Assigned task: Output the data below exactly as it is, dropping the pictures from your copy.

──────── Extracted material

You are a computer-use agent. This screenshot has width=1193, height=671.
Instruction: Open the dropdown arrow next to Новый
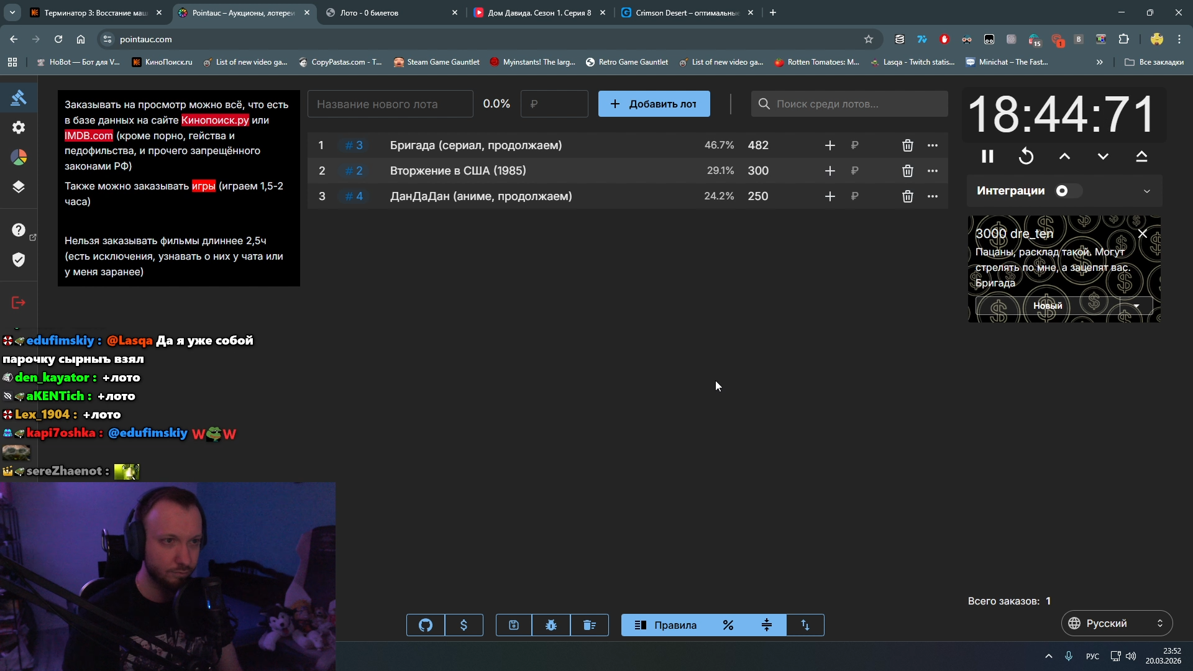[1136, 306]
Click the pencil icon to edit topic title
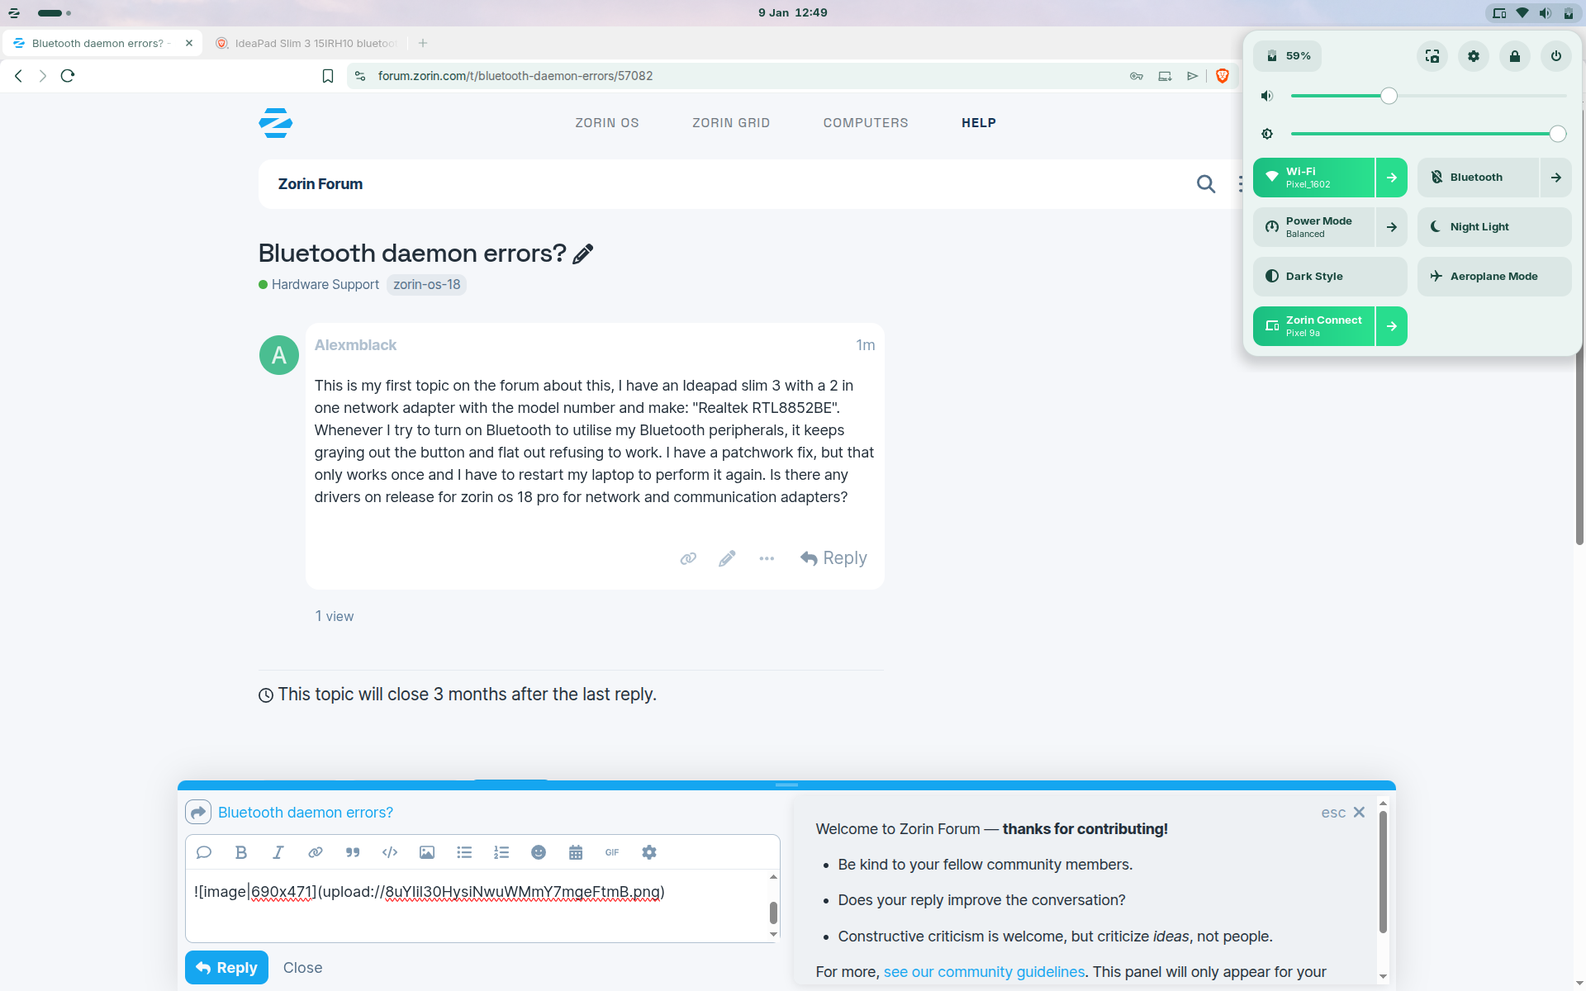This screenshot has width=1586, height=991. point(583,254)
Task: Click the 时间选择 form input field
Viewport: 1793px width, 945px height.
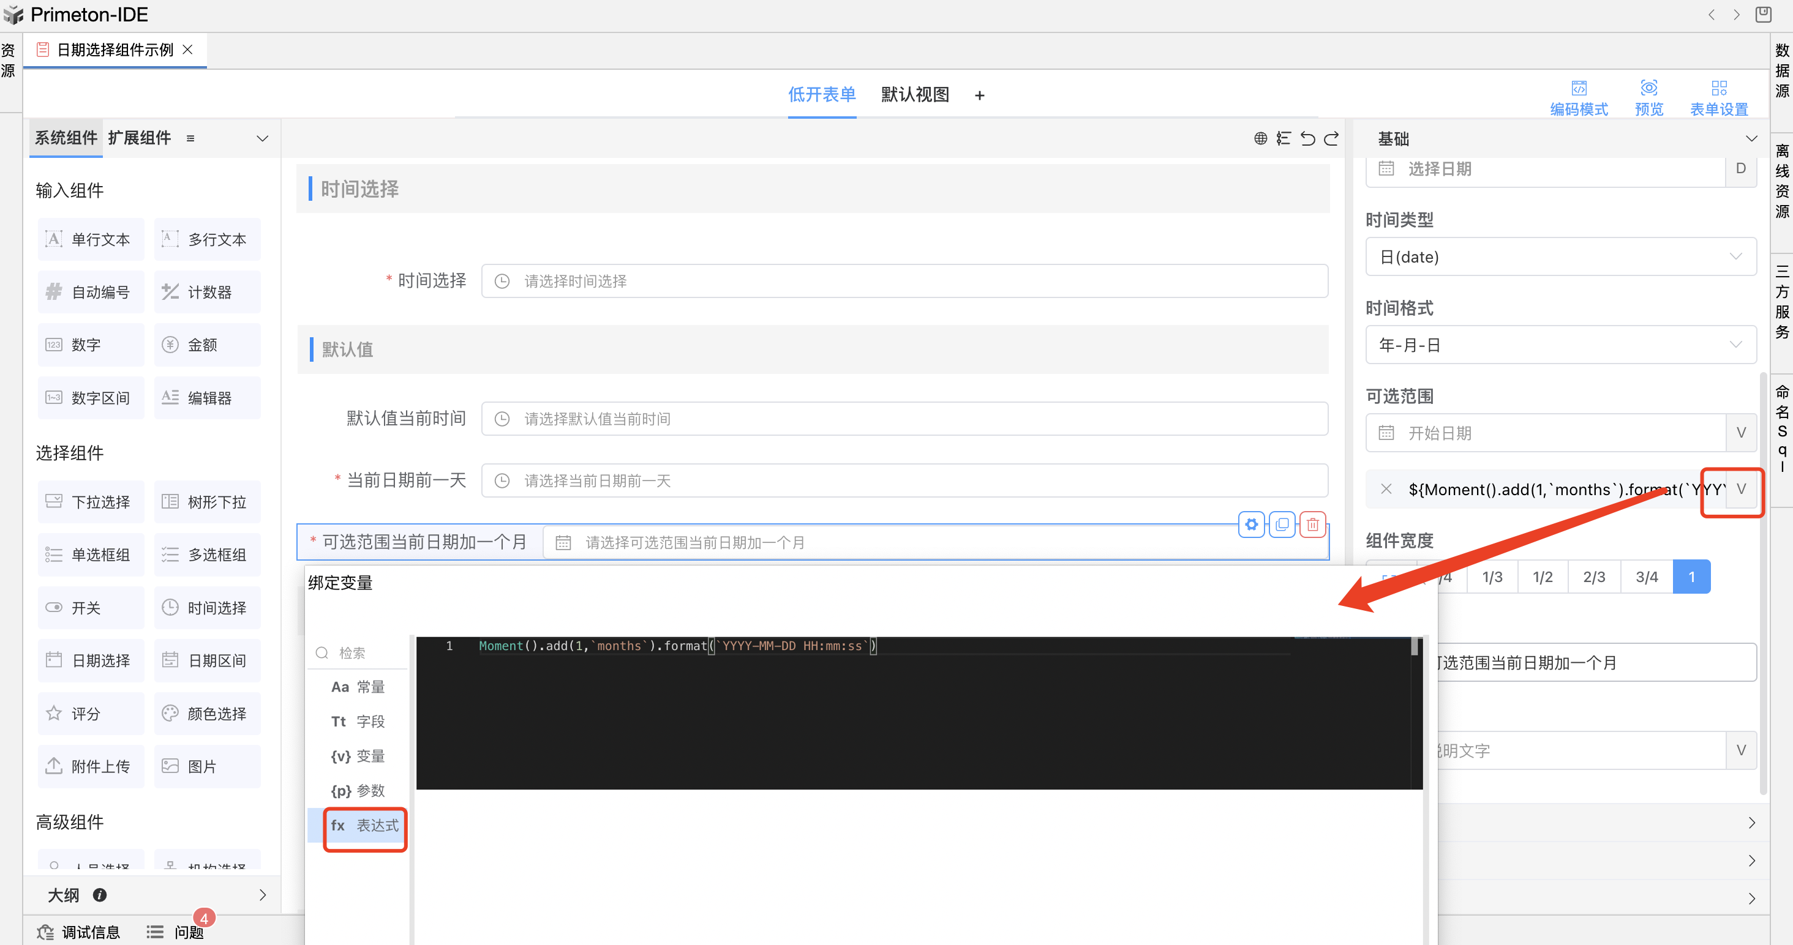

────────────────

Result for this exercise:
You are a computer-use agent. This screenshot has width=1193, height=671.
Instruction: Open the dropdown arrow next to Новый
[1136, 306]
Click the pencil icon to edit topic title
This screenshot has width=1586, height=991. point(583,254)
Task: Click the 时间选择 form input field
Viewport: 1793px width, 945px height.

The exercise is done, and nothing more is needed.